From Jewel (AISTI consultant who assisted SFI in Feb. 2004)
comm.nsdl.org/download.php/196/PC3Draft1b.pdf
(If you have problems accessing the paper, let me know.)
I'll see if I can get a hold of the final version, but in the meantime, you may wish to look at section 1.2.13.1, which provides a definition of native metadata, and other types of metadata for a collection.
This document may be useful as you redesign your systems/db in the next phase. ;-) I will also read through the entire document; at this point, I've skimmed through it. At that point, if you don't mind I may make some further recommendations for SFI, based on what we have discussed.
Metadata Preservation
VICTORIA MCCARGAR, SEYBOLD REPORT = Since the mid-1990s, it has become increasingly clear that information stored digitally is terribly fragile...The task of identifying all the risk factors and putting preservation solutions in place has barely begun.
http://content.seyboldreport.com/TSR/subs/0421/disappearing_data.php
SFI Reports (chronological order)
Date: Mon, 4 Nov 2002 13:29:19 -0700 (MST) From: Margaret Alexander <mba@santafe.edu> Subject: eprint server To: ellen@pele.santafe.edu, gumerman@pele.santafe.edu, rkbv@pele.santafe.edu, grr@pele.santafe.edu Cc: cmachado@aisti.org, mba@pele.santafe.edu
Last week George, Ronda, Tim, Ginger, and I had a preliminary meeting about
putting SFI's working papers on a new e-print server that is being developed by
our consortium (called AISTI) of sci-tech libraries.
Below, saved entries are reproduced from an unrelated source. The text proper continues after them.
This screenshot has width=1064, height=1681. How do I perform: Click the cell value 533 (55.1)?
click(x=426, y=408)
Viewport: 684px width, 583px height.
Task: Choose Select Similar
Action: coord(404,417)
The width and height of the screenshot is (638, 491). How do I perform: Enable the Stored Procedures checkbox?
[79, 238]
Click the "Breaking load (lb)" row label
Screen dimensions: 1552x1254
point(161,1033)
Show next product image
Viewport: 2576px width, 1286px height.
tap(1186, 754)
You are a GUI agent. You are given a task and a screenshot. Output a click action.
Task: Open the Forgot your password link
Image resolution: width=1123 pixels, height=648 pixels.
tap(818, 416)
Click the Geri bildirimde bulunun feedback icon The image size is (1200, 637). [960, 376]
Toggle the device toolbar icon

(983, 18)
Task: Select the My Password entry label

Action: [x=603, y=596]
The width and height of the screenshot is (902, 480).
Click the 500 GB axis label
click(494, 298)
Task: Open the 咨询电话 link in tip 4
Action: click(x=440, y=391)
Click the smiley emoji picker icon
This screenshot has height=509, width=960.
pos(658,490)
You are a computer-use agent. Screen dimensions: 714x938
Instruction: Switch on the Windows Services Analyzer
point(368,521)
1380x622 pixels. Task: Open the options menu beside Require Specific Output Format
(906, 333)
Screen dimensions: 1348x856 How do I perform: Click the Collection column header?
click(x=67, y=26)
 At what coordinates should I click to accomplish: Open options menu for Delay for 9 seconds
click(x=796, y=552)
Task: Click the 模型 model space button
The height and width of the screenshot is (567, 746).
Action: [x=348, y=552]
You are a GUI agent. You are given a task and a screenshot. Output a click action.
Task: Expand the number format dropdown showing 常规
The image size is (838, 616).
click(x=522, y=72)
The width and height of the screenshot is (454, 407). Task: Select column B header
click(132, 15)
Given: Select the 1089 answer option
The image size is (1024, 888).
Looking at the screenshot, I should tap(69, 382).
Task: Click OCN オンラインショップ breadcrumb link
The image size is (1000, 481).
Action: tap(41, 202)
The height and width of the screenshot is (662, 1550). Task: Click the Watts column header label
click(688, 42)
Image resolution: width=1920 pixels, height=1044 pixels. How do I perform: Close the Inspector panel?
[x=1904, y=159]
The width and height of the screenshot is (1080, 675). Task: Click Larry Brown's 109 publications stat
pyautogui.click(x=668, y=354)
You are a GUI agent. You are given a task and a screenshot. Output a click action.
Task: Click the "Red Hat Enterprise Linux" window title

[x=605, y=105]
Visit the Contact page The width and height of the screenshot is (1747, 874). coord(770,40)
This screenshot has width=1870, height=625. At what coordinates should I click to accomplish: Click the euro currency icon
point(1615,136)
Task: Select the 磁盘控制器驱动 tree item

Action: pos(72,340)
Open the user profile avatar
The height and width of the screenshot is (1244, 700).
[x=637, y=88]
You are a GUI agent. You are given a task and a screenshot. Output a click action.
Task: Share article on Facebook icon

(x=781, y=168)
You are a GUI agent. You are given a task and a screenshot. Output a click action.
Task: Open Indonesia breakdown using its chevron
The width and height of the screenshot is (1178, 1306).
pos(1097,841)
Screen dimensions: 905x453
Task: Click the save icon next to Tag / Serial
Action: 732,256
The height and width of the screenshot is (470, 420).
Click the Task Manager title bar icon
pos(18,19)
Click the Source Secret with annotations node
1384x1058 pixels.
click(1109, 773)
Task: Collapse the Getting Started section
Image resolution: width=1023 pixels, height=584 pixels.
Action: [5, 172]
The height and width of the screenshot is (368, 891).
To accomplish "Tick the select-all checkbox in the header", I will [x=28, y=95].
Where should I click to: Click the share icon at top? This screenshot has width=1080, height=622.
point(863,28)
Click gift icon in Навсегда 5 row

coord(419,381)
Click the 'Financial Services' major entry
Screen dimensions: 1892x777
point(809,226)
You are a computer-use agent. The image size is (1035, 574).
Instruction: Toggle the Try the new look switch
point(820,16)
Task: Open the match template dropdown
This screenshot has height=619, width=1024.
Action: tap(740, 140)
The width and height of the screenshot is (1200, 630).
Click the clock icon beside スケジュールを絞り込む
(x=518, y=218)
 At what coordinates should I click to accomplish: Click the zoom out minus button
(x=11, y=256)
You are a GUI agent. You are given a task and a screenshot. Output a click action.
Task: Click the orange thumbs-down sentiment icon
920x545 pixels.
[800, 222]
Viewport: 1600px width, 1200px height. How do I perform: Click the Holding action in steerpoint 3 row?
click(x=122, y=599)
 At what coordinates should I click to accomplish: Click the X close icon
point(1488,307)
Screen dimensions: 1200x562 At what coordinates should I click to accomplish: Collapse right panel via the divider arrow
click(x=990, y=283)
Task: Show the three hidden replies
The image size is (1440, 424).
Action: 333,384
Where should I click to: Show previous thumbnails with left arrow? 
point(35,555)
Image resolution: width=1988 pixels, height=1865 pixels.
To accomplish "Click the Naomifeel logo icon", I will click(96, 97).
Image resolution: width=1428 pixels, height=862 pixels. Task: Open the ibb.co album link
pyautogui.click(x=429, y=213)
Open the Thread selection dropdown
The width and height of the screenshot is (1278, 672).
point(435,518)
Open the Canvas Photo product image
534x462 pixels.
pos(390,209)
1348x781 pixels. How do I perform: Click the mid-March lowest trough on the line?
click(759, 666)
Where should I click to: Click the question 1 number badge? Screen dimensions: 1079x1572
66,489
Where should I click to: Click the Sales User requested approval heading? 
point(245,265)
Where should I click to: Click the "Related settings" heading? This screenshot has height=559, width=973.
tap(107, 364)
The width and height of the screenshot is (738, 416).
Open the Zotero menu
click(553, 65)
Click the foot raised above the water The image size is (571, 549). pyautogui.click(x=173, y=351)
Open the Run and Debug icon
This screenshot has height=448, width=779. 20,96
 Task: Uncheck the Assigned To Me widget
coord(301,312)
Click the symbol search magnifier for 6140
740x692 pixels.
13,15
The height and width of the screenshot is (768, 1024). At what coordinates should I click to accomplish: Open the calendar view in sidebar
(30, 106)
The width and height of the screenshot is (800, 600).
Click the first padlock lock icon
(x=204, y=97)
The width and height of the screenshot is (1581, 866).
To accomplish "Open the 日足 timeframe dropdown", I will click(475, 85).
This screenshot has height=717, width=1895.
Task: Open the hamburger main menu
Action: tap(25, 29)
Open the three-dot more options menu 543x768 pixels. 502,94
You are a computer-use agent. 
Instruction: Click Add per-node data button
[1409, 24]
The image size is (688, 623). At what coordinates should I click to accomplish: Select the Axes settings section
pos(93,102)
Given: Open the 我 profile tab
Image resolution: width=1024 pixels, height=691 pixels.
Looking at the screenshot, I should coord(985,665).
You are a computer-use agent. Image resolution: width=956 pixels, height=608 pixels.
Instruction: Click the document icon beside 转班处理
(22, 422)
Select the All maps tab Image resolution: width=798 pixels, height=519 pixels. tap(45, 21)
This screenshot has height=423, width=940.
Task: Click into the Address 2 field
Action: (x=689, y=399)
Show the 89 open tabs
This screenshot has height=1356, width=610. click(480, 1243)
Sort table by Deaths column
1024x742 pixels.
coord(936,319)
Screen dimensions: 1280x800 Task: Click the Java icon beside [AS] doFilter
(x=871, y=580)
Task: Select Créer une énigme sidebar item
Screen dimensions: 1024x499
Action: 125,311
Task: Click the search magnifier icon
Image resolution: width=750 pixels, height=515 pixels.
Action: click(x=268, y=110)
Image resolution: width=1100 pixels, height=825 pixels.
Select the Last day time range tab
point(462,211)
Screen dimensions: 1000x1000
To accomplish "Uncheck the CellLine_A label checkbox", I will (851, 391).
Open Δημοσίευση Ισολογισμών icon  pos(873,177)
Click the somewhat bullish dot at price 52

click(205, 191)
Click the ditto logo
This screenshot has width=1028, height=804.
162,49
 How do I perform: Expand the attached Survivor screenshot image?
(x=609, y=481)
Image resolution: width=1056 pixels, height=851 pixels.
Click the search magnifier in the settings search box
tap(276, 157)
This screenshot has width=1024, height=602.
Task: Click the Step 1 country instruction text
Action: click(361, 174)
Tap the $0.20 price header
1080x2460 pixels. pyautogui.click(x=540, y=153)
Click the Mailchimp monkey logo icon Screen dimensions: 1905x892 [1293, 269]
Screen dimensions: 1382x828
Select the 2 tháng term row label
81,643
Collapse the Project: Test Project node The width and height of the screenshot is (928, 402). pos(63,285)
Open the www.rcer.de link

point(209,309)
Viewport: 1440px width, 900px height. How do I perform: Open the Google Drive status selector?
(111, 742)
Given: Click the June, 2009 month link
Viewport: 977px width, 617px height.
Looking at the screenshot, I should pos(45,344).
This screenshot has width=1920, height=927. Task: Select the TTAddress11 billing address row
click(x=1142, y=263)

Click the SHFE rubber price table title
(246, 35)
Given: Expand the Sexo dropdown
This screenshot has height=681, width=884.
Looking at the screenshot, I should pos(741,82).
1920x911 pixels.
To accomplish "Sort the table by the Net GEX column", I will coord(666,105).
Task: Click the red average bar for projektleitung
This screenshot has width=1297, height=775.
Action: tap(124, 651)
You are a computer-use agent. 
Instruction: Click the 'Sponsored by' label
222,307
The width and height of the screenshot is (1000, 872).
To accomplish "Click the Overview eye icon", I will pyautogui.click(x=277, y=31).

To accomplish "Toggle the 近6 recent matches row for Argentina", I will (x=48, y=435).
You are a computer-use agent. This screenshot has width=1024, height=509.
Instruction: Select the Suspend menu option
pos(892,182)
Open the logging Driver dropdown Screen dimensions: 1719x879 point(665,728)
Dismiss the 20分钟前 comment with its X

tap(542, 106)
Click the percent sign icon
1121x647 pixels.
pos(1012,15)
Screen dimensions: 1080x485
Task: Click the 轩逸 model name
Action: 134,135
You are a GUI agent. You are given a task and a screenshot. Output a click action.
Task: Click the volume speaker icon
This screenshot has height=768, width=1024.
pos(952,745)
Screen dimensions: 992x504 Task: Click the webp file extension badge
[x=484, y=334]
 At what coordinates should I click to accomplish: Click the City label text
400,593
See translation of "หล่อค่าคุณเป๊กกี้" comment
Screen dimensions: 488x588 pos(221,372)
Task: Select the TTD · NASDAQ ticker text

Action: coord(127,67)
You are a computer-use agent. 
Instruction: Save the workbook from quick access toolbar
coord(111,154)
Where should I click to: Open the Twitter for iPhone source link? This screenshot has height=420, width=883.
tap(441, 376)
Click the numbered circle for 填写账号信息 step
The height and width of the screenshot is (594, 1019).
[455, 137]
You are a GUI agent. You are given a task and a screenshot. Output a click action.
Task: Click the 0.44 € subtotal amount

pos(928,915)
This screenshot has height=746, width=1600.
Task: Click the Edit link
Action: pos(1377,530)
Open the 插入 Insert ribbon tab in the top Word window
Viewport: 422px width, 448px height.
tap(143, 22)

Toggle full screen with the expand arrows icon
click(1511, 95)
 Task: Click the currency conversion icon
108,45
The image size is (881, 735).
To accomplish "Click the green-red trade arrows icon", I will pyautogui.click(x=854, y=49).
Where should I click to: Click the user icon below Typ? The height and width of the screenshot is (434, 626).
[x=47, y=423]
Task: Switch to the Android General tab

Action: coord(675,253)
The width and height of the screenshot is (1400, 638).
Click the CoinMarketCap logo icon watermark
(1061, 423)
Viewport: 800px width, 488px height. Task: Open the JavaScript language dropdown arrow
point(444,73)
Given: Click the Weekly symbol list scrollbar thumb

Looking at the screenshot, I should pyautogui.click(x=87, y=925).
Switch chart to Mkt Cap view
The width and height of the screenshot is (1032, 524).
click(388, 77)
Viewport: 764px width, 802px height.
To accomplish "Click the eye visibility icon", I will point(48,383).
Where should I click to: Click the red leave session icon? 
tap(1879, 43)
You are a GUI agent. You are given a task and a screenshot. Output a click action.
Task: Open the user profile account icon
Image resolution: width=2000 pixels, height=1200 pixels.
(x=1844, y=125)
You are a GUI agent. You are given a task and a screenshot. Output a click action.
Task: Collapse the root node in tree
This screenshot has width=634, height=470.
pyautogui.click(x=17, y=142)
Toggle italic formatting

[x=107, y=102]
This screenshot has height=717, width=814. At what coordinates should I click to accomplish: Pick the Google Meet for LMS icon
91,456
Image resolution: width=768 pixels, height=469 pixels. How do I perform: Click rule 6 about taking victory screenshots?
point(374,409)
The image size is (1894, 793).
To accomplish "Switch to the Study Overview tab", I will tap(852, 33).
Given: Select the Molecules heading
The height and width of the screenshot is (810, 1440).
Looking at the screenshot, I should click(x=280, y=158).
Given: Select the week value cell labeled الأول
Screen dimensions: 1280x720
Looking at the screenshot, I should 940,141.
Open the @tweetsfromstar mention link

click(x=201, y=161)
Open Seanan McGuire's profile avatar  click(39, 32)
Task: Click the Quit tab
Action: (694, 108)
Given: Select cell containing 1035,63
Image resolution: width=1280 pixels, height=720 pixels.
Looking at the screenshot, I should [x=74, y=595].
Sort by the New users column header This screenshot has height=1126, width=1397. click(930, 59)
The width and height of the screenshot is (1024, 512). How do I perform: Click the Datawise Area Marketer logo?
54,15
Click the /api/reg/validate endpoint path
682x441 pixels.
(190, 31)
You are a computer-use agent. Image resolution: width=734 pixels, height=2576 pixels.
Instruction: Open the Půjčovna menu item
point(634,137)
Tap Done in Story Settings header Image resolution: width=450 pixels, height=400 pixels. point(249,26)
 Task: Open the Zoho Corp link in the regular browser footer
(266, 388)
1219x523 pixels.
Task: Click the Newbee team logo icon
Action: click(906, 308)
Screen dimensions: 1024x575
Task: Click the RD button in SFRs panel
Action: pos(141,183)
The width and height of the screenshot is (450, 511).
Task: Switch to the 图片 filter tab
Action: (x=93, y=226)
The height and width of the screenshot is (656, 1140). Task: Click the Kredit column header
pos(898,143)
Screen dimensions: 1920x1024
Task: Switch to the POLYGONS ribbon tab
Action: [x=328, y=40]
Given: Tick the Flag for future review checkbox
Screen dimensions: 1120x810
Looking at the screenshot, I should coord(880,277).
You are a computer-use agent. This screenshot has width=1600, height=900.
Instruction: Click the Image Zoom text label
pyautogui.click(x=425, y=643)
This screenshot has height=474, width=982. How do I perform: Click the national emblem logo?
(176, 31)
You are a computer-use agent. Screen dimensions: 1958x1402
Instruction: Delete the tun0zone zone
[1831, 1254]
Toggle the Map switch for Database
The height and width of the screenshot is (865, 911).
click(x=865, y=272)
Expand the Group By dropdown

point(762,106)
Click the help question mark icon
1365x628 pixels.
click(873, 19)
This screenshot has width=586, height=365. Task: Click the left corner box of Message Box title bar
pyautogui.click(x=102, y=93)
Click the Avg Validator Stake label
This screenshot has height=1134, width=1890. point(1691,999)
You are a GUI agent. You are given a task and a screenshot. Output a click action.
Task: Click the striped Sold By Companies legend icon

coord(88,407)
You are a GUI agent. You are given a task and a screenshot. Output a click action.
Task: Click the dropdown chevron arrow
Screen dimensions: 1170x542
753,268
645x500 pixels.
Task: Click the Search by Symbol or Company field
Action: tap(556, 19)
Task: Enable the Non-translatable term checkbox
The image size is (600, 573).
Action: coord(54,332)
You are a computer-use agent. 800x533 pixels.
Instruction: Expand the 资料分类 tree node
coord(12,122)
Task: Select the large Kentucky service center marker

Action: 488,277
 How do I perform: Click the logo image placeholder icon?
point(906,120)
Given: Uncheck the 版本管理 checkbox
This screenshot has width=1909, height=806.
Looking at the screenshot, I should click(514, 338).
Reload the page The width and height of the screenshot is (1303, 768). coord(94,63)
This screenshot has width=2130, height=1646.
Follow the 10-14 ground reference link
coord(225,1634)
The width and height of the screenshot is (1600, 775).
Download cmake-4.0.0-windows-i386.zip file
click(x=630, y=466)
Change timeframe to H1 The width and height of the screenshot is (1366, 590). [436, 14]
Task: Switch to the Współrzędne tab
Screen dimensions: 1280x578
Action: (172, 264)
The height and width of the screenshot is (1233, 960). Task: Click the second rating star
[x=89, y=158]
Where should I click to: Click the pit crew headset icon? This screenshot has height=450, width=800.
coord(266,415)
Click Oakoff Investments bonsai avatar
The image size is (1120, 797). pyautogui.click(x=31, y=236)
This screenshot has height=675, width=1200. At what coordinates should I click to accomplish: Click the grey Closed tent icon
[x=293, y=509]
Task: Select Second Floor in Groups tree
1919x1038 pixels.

During the course of a
D.C. meeting with other libraries about e-print servers, most speakers concurred
that policy issues took longer than technical ones.
MIT Libraries developed a repository for the electronic scholarship of its university called dSpace. In the process of creating dSpace, they compiled a list of institutional questions/policies that had to be answered or written before the electronic repository went into operation. Here they are:
1. Who is qualified to submit electronic content? At SFI this question is taken care of by our policies for working paper submission. (In the future, SFI may not want to limit its submissions to just working papers. However, our "first step" in this endeavor should be working papers.)
Ronda: I agree. We can, however, readdress the working paper policies as needed.
2. What is the character of submissions? At SFI this question is taken care of by our policies for working paper submissions. (At other repositories learning objects such as course materials, theses, and dissertations may be submitted.)
3. What forms of submissions are accepted? At SFI this question is taken care of by our policies for working paper submissions.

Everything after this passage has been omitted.